**Task to carry out**
Rewrite the material from the line containing "You are a GUI" through the end, replacing "article" with "post" and leaving everything else unchanged. Omit the pictures from your answer.

**Stored rows**
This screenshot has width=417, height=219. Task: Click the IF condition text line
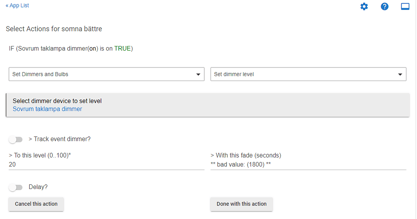[71, 49]
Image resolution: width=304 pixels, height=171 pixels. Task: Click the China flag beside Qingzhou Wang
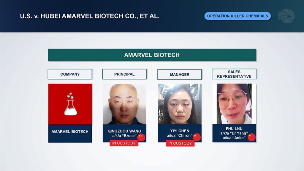coord(141,137)
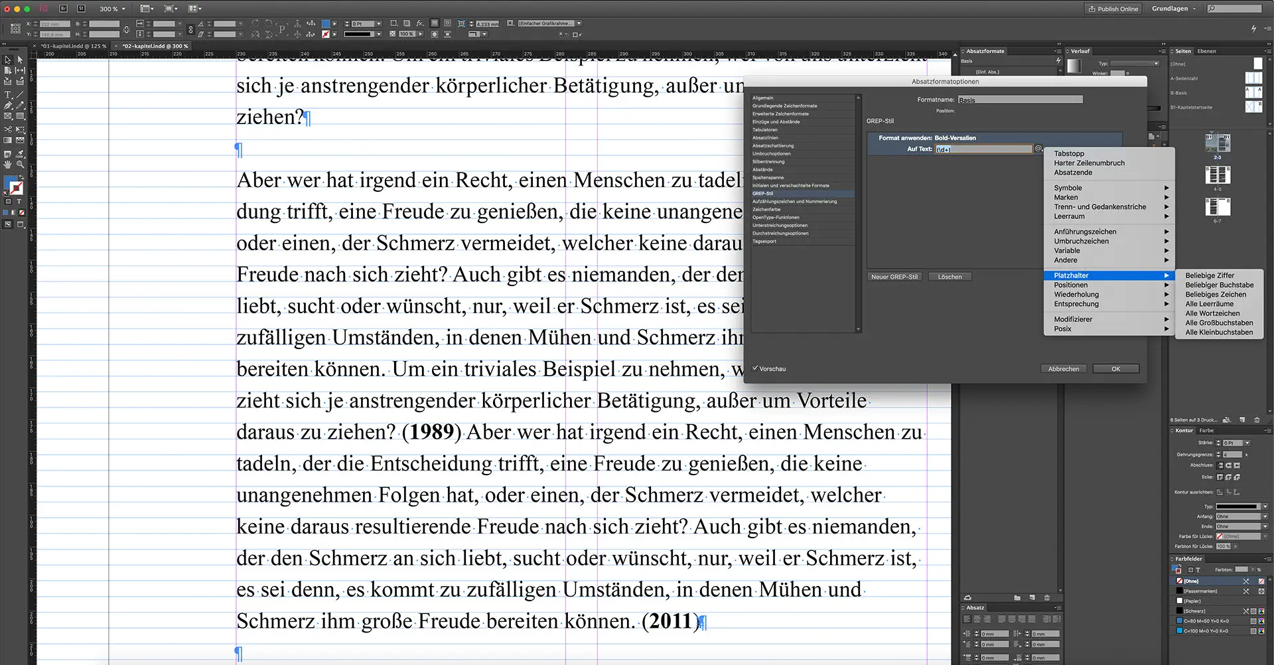Image resolution: width=1274 pixels, height=665 pixels.
Task: Click the Neuer GREP-Stil button
Action: point(894,277)
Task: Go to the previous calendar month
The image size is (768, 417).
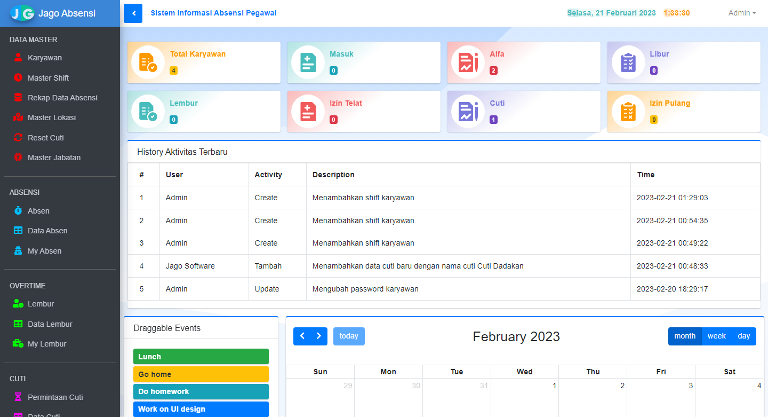Action: [x=302, y=336]
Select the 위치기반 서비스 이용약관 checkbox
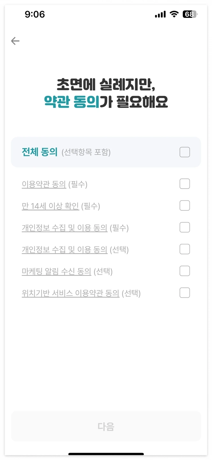 point(185,293)
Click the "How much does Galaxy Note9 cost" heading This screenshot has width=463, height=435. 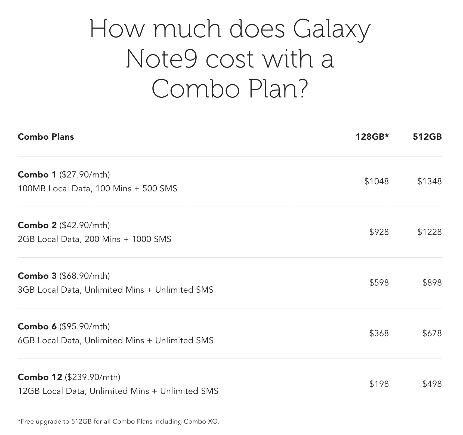(230, 59)
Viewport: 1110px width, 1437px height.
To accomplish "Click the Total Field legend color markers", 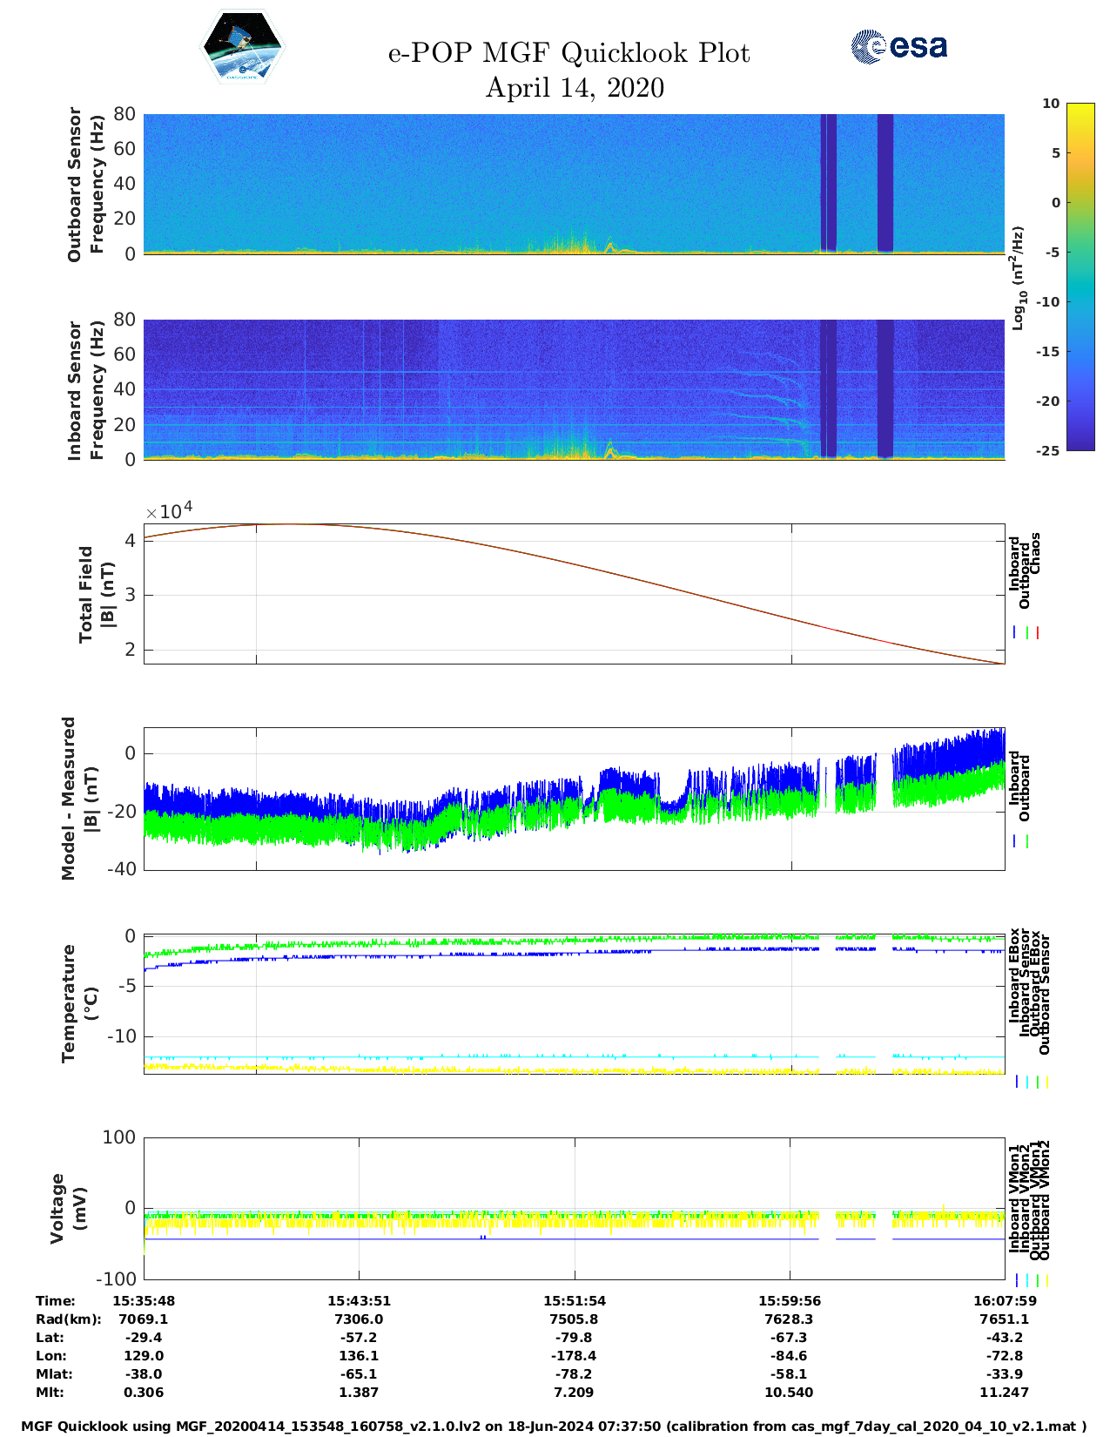I will tap(1026, 633).
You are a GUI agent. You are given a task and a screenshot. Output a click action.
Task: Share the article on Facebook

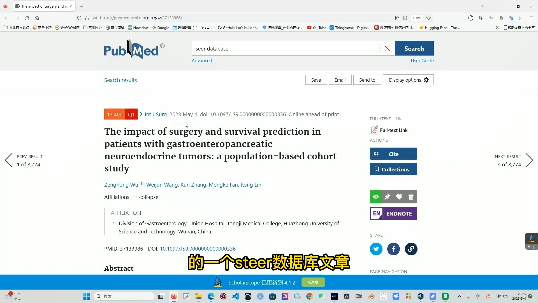click(393, 249)
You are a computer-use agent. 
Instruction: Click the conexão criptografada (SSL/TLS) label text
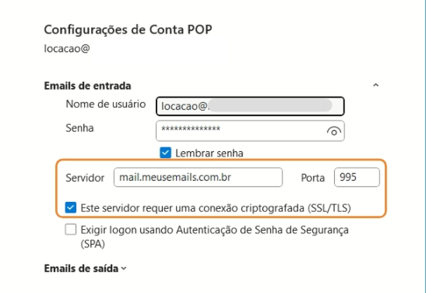216,206
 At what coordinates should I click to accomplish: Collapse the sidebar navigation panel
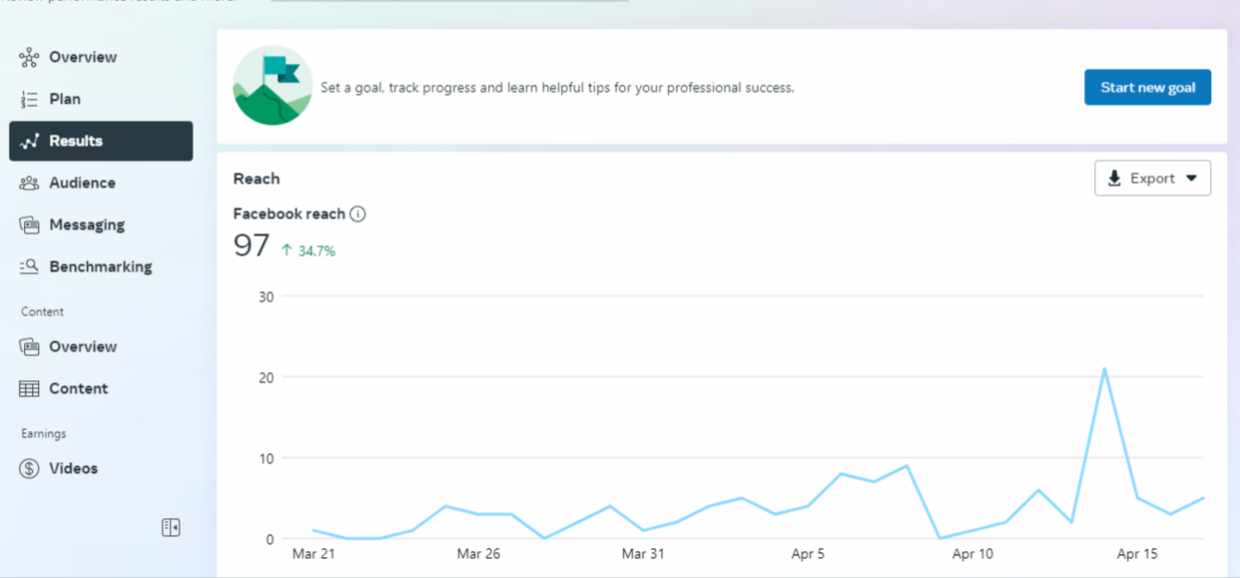[x=171, y=527]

**Result**
You are a GUI agent. You are given a task and a screenshot. Output a click action.
Task: Share the post on Facebook

click(393, 249)
You are a computer-use agent. 
Instruction: Click the conexão criptografada (SSL/TLS) label text
216,206
 At what coordinates should I click to accomplish: Collapse the sidebar navigation panel
[x=171, y=527]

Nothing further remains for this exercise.